### Work required
Edit the rows below, changing every occurrence of "GUI agent" to "interface agent" and leaving everything else as it is.

[Extracted data entries]
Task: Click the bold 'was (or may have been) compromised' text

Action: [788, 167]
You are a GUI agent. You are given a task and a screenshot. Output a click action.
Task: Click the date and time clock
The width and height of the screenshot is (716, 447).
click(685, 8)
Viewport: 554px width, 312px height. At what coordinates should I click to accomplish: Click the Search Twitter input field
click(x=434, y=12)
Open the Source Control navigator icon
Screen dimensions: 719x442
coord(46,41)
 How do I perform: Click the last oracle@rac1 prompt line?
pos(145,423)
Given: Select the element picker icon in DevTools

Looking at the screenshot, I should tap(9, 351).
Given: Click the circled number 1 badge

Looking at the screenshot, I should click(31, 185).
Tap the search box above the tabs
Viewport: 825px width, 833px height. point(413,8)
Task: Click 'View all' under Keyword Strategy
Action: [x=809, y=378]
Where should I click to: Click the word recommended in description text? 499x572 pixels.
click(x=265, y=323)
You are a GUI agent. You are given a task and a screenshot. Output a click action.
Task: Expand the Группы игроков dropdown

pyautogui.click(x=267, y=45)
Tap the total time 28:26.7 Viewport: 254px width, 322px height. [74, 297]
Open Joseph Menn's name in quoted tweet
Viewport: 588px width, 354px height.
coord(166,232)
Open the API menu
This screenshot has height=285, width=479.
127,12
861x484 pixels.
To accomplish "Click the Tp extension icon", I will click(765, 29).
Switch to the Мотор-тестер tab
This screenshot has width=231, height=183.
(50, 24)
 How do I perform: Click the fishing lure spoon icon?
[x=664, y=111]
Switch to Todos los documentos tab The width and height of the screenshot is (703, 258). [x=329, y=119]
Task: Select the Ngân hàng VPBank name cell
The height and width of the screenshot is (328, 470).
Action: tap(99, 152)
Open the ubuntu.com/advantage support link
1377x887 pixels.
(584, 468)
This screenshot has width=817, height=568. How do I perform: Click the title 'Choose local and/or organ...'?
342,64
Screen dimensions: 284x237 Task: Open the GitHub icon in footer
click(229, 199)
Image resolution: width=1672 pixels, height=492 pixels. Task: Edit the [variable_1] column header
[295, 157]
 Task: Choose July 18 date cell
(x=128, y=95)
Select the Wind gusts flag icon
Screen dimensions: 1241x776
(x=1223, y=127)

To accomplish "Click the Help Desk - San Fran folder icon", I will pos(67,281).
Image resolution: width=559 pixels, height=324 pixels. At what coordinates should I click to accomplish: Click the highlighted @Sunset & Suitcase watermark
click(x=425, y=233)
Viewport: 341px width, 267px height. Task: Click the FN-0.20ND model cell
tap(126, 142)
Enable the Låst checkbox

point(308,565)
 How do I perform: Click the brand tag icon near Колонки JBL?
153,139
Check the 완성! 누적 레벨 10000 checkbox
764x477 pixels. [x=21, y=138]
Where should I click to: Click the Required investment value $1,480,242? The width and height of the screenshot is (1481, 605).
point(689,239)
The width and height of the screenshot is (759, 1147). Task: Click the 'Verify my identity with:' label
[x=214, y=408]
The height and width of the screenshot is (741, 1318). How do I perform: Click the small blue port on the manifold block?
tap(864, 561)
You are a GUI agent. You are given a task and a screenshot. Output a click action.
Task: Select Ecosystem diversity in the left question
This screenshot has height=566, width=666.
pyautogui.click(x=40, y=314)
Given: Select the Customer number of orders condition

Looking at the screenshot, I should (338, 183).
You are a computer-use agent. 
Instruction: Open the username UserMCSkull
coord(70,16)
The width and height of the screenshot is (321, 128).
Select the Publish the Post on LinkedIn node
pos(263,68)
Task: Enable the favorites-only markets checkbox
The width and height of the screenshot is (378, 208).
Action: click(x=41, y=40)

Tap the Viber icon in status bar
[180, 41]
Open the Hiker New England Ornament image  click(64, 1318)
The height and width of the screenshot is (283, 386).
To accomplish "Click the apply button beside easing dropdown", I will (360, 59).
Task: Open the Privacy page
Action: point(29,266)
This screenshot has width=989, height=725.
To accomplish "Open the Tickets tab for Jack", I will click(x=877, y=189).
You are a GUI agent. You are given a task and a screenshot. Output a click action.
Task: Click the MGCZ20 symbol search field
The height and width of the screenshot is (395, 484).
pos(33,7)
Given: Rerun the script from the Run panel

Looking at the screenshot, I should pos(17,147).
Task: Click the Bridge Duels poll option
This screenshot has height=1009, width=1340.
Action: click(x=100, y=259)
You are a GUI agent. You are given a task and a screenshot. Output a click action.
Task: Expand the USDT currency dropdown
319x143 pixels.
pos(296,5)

### Result
Task: Click the bold 'was (or may have been) compromised' text

Action: [788, 167]
You are a interface agent. You are given a task and a screenshot. Output a click action.
Task: Click the date and time clock
The width and height of the screenshot is (716, 447).
click(685, 8)
Viewport: 554px width, 312px height. At what coordinates should I click to accomplish: Click the Search Twitter input field
click(x=434, y=12)
Open the Source Control navigator icon
Screen dimensions: 719x442
coord(46,41)
 How do I perform: Click the last oracle@rac1 prompt line?
pos(145,423)
Given: Select the element picker icon in DevTools

Looking at the screenshot, I should tap(9, 351).
Given: Click the circled number 1 badge

Looking at the screenshot, I should click(31, 185).
Tap the search box above the tabs
Viewport: 825px width, 833px height. point(413,8)
Task: Click 'View all' under Keyword Strategy
Action: [x=809, y=378]
Where should I click to: Click the word recommended in description text? 499x572 pixels.
click(x=265, y=323)
You are a interface agent. You are given a task and a screenshot. Output a click action.
Task: Expand the Группы игроков dropdown

pyautogui.click(x=267, y=45)
Tap the total time 28:26.7 Viewport: 254px width, 322px height. [74, 297]
Open Joseph Menn's name in quoted tweet
Viewport: 588px width, 354px height.
coord(166,232)
Open the API menu
This screenshot has height=285, width=479.
127,12
861x484 pixels.
To accomplish "Click the Tp extension icon", I will click(765, 29).
Switch to the Мотор-тестер tab
This screenshot has width=231, height=183.
(50, 24)
 How do I perform: Click the fishing lure spoon icon?
[x=664, y=111]
Switch to Todos los documentos tab The width and height of the screenshot is (703, 258). [x=329, y=119]
Task: Select the Ngân hàng VPBank name cell
The height and width of the screenshot is (328, 470).
Action: tap(99, 152)
Open the ubuntu.com/advantage support link
1377x887 pixels.
(584, 468)
This screenshot has width=817, height=568. How do I perform: Click the title 'Choose local and/or organ...'?
342,64
Screen dimensions: 284x237 Task: Open the GitHub icon in footer
click(229, 199)
Image resolution: width=1672 pixels, height=492 pixels. Task: Edit the [variable_1] column header
[295, 157]
 Task: Choose July 18 date cell
(x=128, y=95)
Select the Wind gusts flag icon
Screen dimensions: 1241x776
(x=1223, y=127)

To accomplish "Click the Help Desk - San Fran folder icon", I will pos(67,281).
Image resolution: width=559 pixels, height=324 pixels. At what coordinates should I click to accomplish: Click the highlighted @Sunset & Suitcase watermark
click(x=425, y=233)
Viewport: 341px width, 267px height. Task: Click the FN-0.20ND model cell
tap(126, 142)
Enable the Låst checkbox

point(308,565)
 How do I perform: Click the brand tag icon near Колонки JBL?
153,139
Check the 완성! 누적 레벨 10000 checkbox
764x477 pixels. [x=21, y=138]
Where should I click to: Click the Required investment value $1,480,242? The width and height of the screenshot is (1481, 605).
point(689,239)
The width and height of the screenshot is (759, 1147). Task: Click the 'Verify my identity with:' label
[x=214, y=408]
The height and width of the screenshot is (741, 1318). How do I perform: Click the small blue port on the manifold block?
tap(864, 561)
You are a interface agent. You are given a task and a screenshot. Output a click action.
Task: Select Ecosystem diversity in the left question
This screenshot has height=566, width=666.
pyautogui.click(x=40, y=314)
Given: Select the Customer number of orders condition

Looking at the screenshot, I should (338, 183).
You are a computer-use agent. 
Instruction: Open the username UserMCSkull
coord(70,16)
The width and height of the screenshot is (321, 128).
Select the Publish the Post on LinkedIn node
pos(263,68)
Task: Enable the favorites-only markets checkbox
The width and height of the screenshot is (378, 208).
Action: click(x=41, y=40)

Tap the Viber icon in status bar
[180, 41]
Open the Hiker New England Ornament image  click(64, 1318)
The height and width of the screenshot is (283, 386).
To accomplish "Click the apply button beside easing dropdown", I will (360, 59).
Task: Open the Privacy page
Action: point(29,266)
This screenshot has width=989, height=725.
To accomplish "Open the Tickets tab for Jack", I will click(x=877, y=189).
You are a interface agent. You are given a task and a screenshot. Output a click action.
Task: Click the MGCZ20 symbol search field
The height and width of the screenshot is (395, 484).
pos(33,7)
Given: Rerun the script from the Run panel

Looking at the screenshot, I should pos(17,147).
Task: Click the Bridge Duels poll option
This screenshot has height=1009, width=1340.
Action: click(x=100, y=259)
You are a interface agent. You are given a task and a screenshot. Output a click action.
Task: Expand the USDT currency dropdown
319x143 pixels.
pos(296,5)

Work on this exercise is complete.